At the start of Sony's presentation, Steven O'Dell, President of International Marketing and Distribution, said to the assembled exhibitors, 'I hope everyone is sitting here with a lot more confidence about the present and the future vs. the angst we have felt over the last five years… This year is the moment to make our bets and we all have big bets to make. On the movie side, our job is to create compelling content and market the heck out of it, to get people excited to go to a movie. While on the cinema side, it is your challenge to invest in, and modernize, the cinema experience to get people thinking every week about going to the cinema.'
He continued, 'When we are both operating at the top of our game, we create a shared experience that is a bedrock of entertainment all around the world.'
Other footage that screened during Sony's presentation included two scenes from Darren Aronofsky's Caught Stealing starring Austin Butler, and which releases domestically on August 29 this year. Aronofsky sent a video message from New York where he said he's in the final stages of editing, and explained he'd wanted to make 'a romp, caper, adventure' set in the East Village during a time of 'peak humanity,' before 9/11, when 'Y2K was the biggest threat.'
Also sending a message was Sam Mendes who mused on his epic four-picture project about The Beatles which he called 'in every sense an entirely unique event.' The quartet of movies is due in April 2028.

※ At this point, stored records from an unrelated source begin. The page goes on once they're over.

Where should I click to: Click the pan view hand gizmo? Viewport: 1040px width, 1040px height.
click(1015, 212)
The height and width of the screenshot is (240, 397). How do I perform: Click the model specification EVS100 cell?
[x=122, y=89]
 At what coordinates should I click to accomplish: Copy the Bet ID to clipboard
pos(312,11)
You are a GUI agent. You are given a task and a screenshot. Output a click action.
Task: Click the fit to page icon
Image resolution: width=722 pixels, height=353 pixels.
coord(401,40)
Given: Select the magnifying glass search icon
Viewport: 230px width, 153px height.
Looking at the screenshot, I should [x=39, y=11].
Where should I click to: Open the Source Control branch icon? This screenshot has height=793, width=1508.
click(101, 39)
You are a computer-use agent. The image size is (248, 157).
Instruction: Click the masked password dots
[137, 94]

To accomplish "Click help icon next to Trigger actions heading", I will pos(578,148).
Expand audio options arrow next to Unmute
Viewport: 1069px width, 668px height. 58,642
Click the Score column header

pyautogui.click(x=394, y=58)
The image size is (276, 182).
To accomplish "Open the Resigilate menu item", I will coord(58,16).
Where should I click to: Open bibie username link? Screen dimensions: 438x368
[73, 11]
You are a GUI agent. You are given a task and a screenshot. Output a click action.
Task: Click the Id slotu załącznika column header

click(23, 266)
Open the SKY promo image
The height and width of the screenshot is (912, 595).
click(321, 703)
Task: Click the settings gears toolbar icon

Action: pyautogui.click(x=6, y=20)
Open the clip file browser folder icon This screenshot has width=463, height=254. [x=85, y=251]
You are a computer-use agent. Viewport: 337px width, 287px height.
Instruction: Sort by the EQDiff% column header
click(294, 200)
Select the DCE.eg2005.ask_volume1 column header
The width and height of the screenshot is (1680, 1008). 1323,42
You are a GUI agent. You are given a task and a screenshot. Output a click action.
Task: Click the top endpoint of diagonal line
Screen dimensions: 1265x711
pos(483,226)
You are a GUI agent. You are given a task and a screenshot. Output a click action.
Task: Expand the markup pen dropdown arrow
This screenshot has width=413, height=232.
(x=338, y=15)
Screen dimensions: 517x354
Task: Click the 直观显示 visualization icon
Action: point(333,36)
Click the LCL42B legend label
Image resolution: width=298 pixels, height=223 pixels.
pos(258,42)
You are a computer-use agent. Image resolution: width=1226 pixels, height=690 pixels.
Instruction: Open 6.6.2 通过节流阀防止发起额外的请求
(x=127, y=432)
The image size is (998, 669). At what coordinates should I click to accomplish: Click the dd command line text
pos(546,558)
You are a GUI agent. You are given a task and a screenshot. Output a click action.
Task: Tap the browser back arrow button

And, Scarlett Johannson, fresh off the Cannes unveiling of her feature directing debut, Eleanor the Great, sent a video message about the 'personal' film, saying 'every frame is etched in my DNA.' Sony is releasing internationally and Sony Pictures Classics domestically with a date TBD.
Among other trailers and footage were a sizzle reel for Paul Rudd/Jack Black Christmas release, Anaconda, and a scene and new trailer for I Know What You Did Last Summer which releases in July.
There are three big anime movies up ahead which each got a mention, Crunchyroll's Demon Slayer: Kimetsu no Yaiba Infinity Castle releasing September 12 in North America, followed by Chainsaw Man – The Movie: Reze Arc which begins rollout on September 24 internationally and goes domestic on October 29, as well as Scarlet, a world-creation story of a brave princess who transcends time and space (U.S. release December 12).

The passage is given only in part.